Tara: It's ad-based TV. AMC is going to milk the ad-buys to the max but then it's just up to the writers to ramp up their storytelling to compensate for the interruptions. We got the point about Rick and the RV being the mouse to Negan's cat by the second act so it became very tedious to watch it finally dawn on the group by the last act. If the Carol and Morgan B-story wasn't there, I think the episode would have suffered even more. I wasn't a big fan of the talky Scooby-Doo Savior. He hoofed it to find Carol despite almost bleeding out. He would have wacked her without the monologuing so that felt more like a delay tactic than revenge. 

“Oh S—t!” Moment

Aaron: Since most of us knew Negan was coming, and a death with it, I can’t say it shocked me too much. However, I did like that roadblock of chained walkers bearing items from Michonne and Daryl. It made me feel some concern for beloved characters. Plus, when Rick tells Abraham to “go back,” and Abe responds with, “where?” it highlights the bleakness of the situation. It likewise highlights how Rick’s hubris (on display even at the beginning of the episode when he says he has a “deal” for the Saviors) has been brought to bear.

Rick is officially broken here, and it smarts – but is also kind of earned.

Tara: Andrew Lincoln's face screamed "Oh S-t!" from every pore and it was harrowing. We've been waiting for Rick's dose of reality but seeing it play out was the definition of sobering.

But for me, my moment was Morgan pulling a trigger for Carol and then the poor man's Renaissance riders coming to save them. As I mentioned before, the Kingdom storyline only broadens the TV world in a really interesting way because there's the rest of Alexandria (and tough stuff Father Gabriel) waiting, along with Hilltop in the mix now. The new world order is expanding and it's not all according to Negan's rules so that's got me excited for Season 7.


Aaron: There was a lot to like in this season finale. Morgan on a horse – eventually off to the Kingdom with Carol? – reminding us of a simpler time when Rick rode through Atlanta on his own steed; Father Gabriel left as a newly minted warrior and watcher on the wall; the entire Team Rick brought to their knees (literally). Still, that ending left me groaning and irritated. So much hit the perfect note, and Jeffrey Dean Morgan is chewing scenery as one of the most interesting new characters we’ve seen on this show in a long time (even though he’s so camp).

But, damn.

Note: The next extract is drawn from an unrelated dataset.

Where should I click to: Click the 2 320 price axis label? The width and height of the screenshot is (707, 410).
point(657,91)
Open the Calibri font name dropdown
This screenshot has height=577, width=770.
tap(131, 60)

The series did not stick the landing with the final moments. By teasing us for so long and not delivering on a payoff, the show throws a huge cheat that negatively taints the entire episode for me. 

Tara: Melissa McBride and Lennie James made this episode for me. McBride's face when she told Morgan about the price to pay for loving people in this world, her begging him to leave her, and then when she admits she hasn't paid enough for her sins as she got shot, was incredible work. Carol is still a force and this show needs her. The same goes for Morgan. Being compelled to kill changes him, yet again, and I want to see what that looks like.

Overall, the end was far too much build up for little return. Negan had his moment but it could have been more potent, especially by giving us who he chose. Telling us that and then coming back in Season 7 with the repercussions of who died doesn't undercut what happened in the finale. In fact, it allows us to ruminate on that death's deeper impact on the characters all summer, instead of the shallow guessing game of who lives. 

What did you think of "The Last Day on Earth"? Did Season 6 go out with a bang or a whimper? And who do you think was on the wrong end of Lucille?